> _Supplied text_:
- - - -

EU Corporate Sustainability Due Diligence Directive (CSDDD) – What is changing in Germany?

Directive (EU) 2024/1760 on corporate sustainability due diligence was published in the Official Journal of the EU on 05.07.2024 and came into force on 25.07.2024. The EU Member States now have until 26.07.2026 to transpose the new requirements into national law.

Many member states can literally implement the EU Corporate Sustainability Due Diligence Directive (CSDDD) on a greenfield site, as they have not yet issued any national requirements in this area. The Federal Republic of Germany, on the other hand, is in a special situation due to the Supply Chain Due Diligence Act (LkSG), which has been in force since 01.01.2023. As the CSDDD – similar to the LkSG – standardizes comprehensive due diligence obligations in the supply chain, which also apply regardless of the product, the industry and the supply chain structure, the question arises for Germany as to whether and how the LkSG should be adapted to the CSDDD.

I. What are the differences to the LkSG?

- - - -

> _Material shown_:
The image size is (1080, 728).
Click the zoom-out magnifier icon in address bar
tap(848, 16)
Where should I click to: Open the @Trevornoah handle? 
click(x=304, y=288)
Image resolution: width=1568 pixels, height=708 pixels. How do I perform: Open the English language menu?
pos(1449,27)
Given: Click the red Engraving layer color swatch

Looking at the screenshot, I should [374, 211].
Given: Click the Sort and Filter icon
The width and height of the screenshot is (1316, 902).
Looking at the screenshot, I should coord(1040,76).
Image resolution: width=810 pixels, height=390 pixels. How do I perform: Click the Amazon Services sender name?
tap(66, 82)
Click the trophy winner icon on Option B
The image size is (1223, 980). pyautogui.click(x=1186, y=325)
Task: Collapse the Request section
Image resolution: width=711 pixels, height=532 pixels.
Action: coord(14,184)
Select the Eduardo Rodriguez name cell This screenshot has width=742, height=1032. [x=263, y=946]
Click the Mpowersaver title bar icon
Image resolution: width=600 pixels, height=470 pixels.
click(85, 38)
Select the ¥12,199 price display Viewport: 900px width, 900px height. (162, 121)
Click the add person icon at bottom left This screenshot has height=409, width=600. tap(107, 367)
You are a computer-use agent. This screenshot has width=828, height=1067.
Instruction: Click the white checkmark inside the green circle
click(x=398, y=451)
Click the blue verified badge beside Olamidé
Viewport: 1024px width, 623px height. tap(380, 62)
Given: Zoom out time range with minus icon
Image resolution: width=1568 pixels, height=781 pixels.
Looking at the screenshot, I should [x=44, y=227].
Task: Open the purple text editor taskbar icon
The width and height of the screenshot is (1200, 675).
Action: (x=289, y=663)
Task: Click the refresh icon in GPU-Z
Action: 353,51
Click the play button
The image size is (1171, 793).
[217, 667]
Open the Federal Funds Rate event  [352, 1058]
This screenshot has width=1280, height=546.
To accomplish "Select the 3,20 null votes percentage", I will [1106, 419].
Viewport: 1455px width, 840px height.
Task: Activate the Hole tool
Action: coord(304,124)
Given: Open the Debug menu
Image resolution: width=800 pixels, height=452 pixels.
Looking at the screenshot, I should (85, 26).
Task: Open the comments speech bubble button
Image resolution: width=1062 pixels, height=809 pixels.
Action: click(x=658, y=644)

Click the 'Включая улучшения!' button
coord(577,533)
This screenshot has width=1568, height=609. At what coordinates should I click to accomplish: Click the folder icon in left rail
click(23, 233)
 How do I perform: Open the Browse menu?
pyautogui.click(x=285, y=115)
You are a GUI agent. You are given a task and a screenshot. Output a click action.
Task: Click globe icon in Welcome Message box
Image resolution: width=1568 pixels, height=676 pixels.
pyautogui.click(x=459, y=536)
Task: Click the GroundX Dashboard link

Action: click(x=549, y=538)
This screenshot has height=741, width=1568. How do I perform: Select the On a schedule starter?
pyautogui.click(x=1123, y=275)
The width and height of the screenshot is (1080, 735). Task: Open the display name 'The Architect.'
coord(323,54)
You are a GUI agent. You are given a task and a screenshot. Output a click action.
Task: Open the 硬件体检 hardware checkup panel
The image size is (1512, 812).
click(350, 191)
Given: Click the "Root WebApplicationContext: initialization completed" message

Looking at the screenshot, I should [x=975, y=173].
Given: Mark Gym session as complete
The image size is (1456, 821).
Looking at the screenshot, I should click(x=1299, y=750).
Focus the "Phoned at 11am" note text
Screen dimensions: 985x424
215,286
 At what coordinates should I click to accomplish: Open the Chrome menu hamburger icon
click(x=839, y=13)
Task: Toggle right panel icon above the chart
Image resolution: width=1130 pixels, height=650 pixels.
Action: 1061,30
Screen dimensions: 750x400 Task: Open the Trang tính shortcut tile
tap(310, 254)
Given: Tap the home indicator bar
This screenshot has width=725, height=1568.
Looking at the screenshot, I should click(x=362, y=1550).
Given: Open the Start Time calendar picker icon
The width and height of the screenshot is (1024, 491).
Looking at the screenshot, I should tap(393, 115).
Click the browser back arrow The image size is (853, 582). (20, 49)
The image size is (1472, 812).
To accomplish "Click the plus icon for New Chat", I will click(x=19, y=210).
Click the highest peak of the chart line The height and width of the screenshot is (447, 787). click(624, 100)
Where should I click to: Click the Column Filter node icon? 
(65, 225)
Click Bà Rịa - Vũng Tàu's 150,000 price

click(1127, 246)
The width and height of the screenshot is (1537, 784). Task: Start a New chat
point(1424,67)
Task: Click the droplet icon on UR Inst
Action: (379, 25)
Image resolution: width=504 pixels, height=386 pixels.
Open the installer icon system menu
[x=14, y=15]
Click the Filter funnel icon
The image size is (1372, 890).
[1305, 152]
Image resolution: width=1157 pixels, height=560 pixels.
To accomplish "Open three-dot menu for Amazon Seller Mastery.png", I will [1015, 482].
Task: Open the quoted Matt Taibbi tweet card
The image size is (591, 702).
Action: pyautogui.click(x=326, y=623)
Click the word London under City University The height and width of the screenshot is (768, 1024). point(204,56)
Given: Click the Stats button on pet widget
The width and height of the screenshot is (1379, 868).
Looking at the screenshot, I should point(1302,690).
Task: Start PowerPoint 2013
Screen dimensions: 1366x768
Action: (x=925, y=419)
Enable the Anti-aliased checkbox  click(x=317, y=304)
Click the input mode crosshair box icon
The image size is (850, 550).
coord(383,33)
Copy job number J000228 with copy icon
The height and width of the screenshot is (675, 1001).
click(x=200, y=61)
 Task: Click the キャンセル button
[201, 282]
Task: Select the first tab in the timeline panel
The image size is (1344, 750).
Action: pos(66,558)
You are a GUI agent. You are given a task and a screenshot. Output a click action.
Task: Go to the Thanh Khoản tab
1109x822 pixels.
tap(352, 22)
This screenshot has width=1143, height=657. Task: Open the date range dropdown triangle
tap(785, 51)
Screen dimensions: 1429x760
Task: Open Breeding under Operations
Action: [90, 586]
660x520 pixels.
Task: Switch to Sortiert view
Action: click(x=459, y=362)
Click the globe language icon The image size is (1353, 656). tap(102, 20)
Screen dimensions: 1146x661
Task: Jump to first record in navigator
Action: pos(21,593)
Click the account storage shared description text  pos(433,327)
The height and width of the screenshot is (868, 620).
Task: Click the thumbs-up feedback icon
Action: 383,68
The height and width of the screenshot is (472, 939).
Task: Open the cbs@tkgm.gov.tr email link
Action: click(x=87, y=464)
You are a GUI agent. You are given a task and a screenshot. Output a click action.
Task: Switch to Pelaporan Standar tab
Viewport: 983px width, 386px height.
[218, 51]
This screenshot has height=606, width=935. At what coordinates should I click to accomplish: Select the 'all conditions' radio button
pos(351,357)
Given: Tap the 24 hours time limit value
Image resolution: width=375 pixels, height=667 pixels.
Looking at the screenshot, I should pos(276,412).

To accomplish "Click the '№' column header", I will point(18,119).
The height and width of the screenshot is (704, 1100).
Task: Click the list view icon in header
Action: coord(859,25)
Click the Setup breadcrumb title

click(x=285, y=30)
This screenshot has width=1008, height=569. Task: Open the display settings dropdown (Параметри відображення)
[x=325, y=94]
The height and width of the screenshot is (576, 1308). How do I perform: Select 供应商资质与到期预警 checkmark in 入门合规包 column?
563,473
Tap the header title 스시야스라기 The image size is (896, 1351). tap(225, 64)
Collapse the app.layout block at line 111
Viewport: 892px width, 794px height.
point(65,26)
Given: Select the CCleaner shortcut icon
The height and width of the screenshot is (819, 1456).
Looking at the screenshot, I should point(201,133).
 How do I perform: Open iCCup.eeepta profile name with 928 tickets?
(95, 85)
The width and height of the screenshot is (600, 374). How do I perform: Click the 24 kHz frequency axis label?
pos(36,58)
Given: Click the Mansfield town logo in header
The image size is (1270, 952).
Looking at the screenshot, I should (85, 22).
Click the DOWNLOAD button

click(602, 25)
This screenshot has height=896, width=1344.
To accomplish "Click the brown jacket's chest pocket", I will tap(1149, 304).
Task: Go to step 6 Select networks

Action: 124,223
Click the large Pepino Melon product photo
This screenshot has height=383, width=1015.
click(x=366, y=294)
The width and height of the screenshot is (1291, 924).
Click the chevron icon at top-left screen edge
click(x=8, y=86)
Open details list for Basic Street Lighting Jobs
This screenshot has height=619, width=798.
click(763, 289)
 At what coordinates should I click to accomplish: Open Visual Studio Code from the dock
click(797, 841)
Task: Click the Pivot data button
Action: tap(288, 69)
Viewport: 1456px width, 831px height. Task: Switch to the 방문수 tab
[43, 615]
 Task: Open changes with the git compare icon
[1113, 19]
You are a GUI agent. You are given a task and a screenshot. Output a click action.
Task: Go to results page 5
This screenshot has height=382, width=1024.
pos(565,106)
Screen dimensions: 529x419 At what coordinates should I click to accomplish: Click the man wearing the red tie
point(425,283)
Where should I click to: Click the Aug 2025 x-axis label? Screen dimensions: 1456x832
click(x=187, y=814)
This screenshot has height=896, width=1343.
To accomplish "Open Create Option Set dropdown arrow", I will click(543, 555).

- - - -

> _Requirements_:
a) Reproduce the CSDDD article from "Many member states" to "to the CSDDD.".
b) Using the CSDDD article, mark each statement yes or no and quote the words that decide it: (i) The directive was published in the Official Journal of the EU on 05.07.2024. (ii) The LkSG has been in force since 01.01.2024. (iii) Germany, like many member states, has not yet issued national requirements in this area.

> _Task-by-task outputs_:
a)
Many member states can literally implement the EU Corporate Sustainability Due Diligence Directive (CSDDD) on a greenfield site, as they have not yet issued any national requirements in this area. The Federal Republic of Germany, on the other hand, is in a special situation due to the Supply Chain Due Diligence Act (LkSG), which has been in force since 01.01.2023. As the CSDDD – similar to the LkSG – standardizes comprehensive due diligence obligations in the supply chain, which also apply regardless of the product, the industry and the supply chain structure, the question arises for Germany as to whether and how the LkSG should be adapted to the CSDDD.

b)
(i) Yes: "was published in the Official Journal of the EU on 05.07.2024"
(ii) No: "which has been in force since 01.01.2023"
(iii) No: "The Federal Republic of Germany, on the other hand, is in a special situation due to the Supply Chain Due Diligence Act (LkSG)"